───── Fragment tekstu

Świat

Kreml werbuje, a nie ma z kogo. Na front w Ukrainie jadą nawet skazańcy

Biuro rekrutacji wojskowej w Sankt Petersburgu, maj 2022 r. Biuro rekrutacji wojskowej w Sankt Petersburgu, maj 2022 r. Anton Vaganov / Reuters / Forum
Sama Grupa Wagnera, najemnicy z prywatnej armii Putina, zrekrutowała właśnie do walki w Ukrainie około tysiąca więźniów kolonii karnych. W mobilizację włączają się też regiony. Kreml sporo jednak przy okazji ryzykuje. Nie tylko dlatego, że będzie miał na froncie bandę amatorów.

Ekspert od wojskowości Igor Korotczenko zasugerował ostatnio na antenie rządowej stacji Pierwszy Kanał, że władze Korei Północnej są gotowe wesprzeć Rosję w wojnie z Ukrainą kontyngentem 100 tys. żołnierzy. Trudno te rewelacje potwierdzić.

──────────
───── Wpisy zbioru danych

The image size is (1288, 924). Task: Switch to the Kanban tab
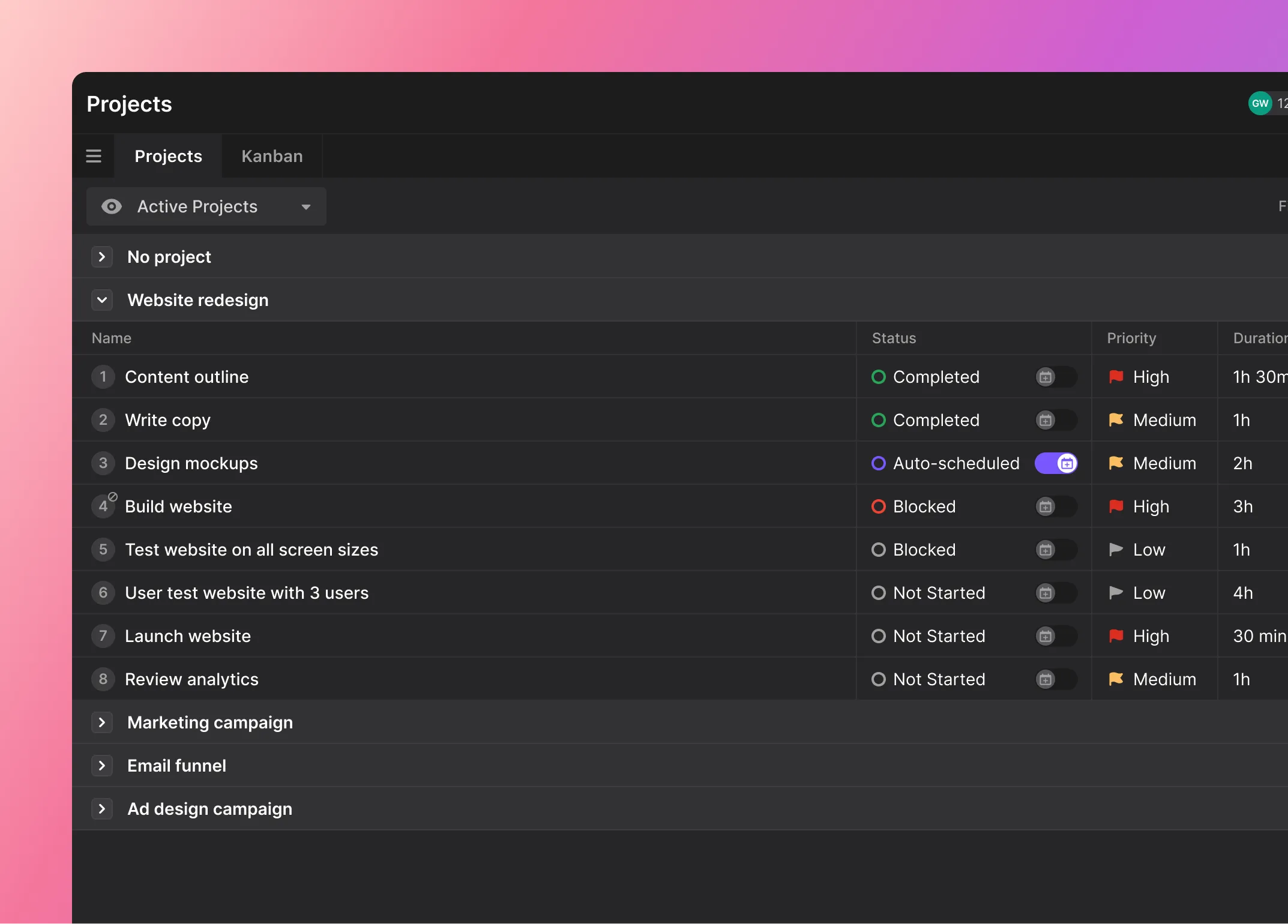(271, 156)
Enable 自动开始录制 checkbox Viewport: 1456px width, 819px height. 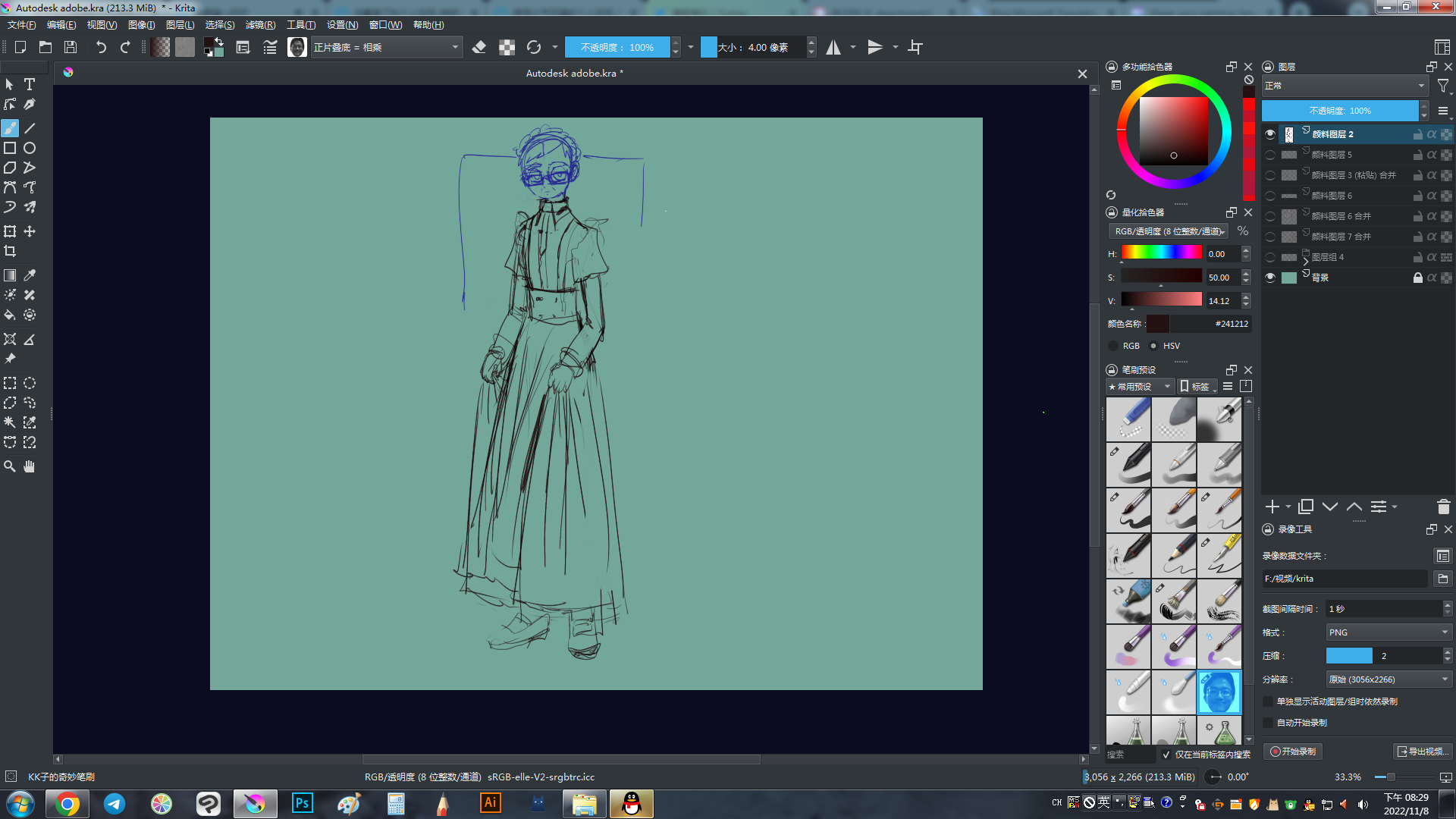(1269, 723)
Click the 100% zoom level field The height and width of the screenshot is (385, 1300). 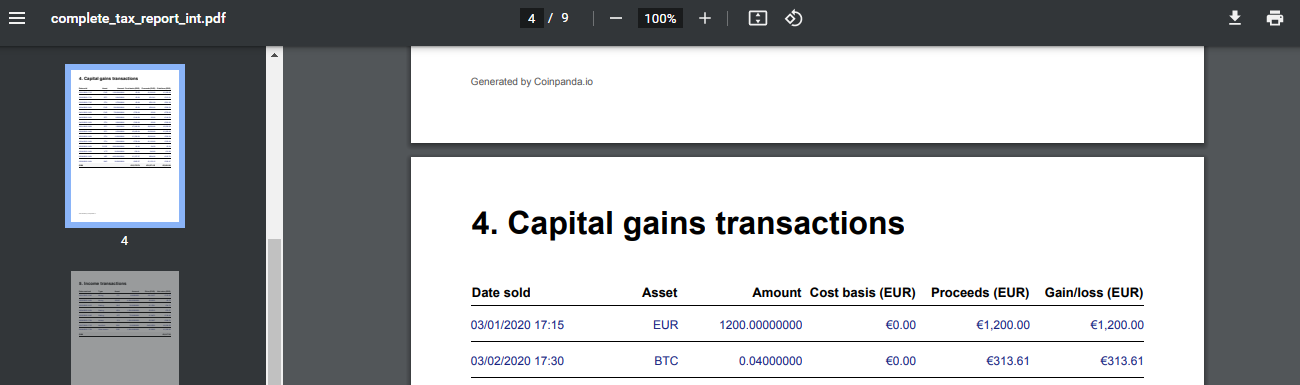point(660,18)

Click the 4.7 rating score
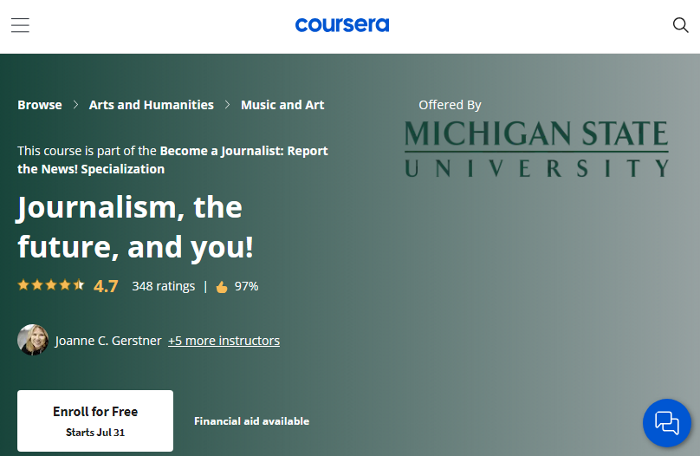pyautogui.click(x=106, y=286)
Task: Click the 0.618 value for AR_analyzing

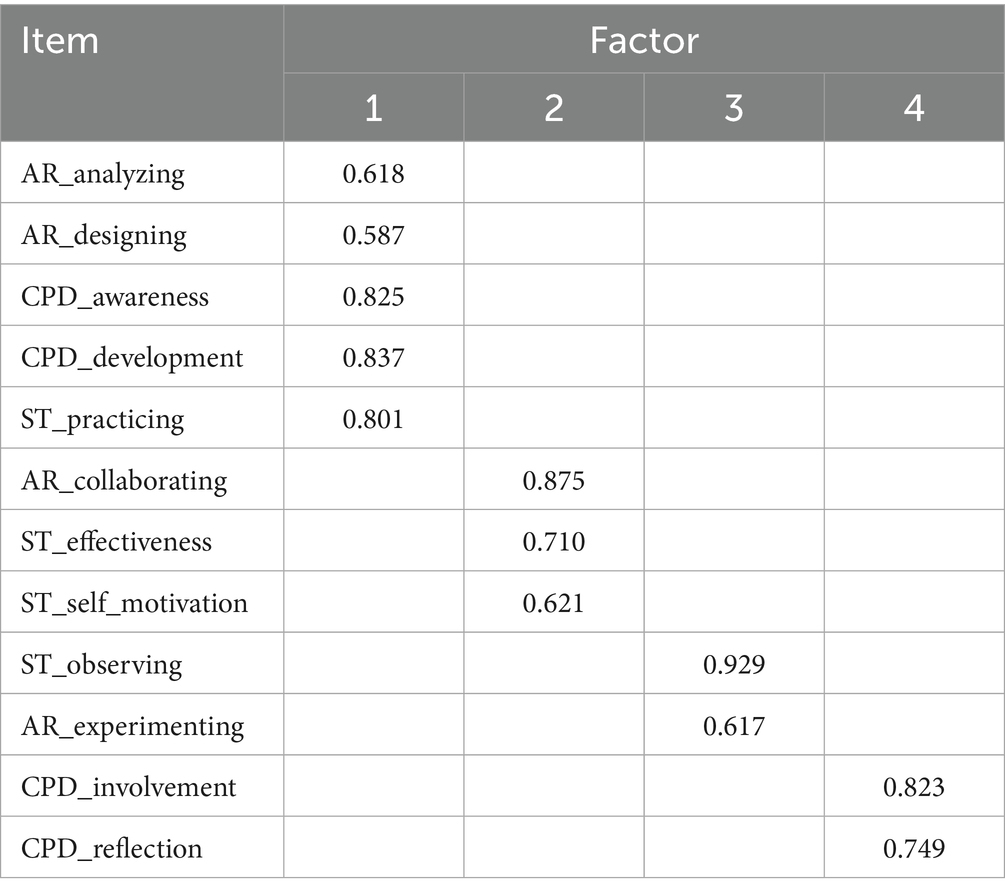Action: [x=373, y=174]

──────────

▸ **Wymagania zadań**
A - Przedstaw wiersze rekordów jako listę JSON łańcuchów znaków, po jednym łańcuchu na wiersz i bez pustych wierszy. Zacznij od wiersza zawierającego "Click the 4.7 rating score" i zakończ na ostatnim wierszu rekordów, pomijając w odpowiedzi obrazy.
B - Kontynuuj tekst o werbunku Kremla na wojnę w Ukrainie, zaczynając bezpośrednio po jego ostatnim zdaniu.

▸ **Odpowiedzi do zadań**
A -
[
  "Click the 4.7 rating score",
  "pyautogui.click(x=106, y=286)",
  "Task: Click the 0.618 value for AR_analyzing",
  "Action: [x=373, y=174]"
]

B -
Rosja chce wygrać za wszelką cenę

Pewne jest za to, że Grupa Wagnera rekrutuje wśród więźniów. Najemnicy przekonali już ponad tysiąc skazańców z 18 kolonii karnych z dziesięciu regionów Rosji, by zaciągnęli się w ich szeregi. Zlecenie ewidentnie otrzymali od Putina. Na spotkaniu z osadzonymi w Pławsku – co zrelacjonowali dziennikarzom sami więźniowie – Jewgienij Prigożyn, słynny „kucharz Kremla” i oficjalny lider Grupy Wagnera, oświadczył: „Mam specjalne uprawnienia prezydenta. Za wszelką cenę muszę wygrać tę cholerną wojnę”.

Rekruterom pomagają więc władze kolonii i oficerowie FSB. Co prawda Federalna Służba Więzienna (FSIN) doniesienia o mobilizacji skazańców nazwała nonsensem. Dowodem są jednak zeznania więźniów składane prawnikom fundacji Siedząca Rosja, relacje dziennikarzy The Insider i „Ważnych Historii”, a jako pierwszy nagłośnił sprawę projekt prawnoczłowieczy Gułag.net już na początku lipca.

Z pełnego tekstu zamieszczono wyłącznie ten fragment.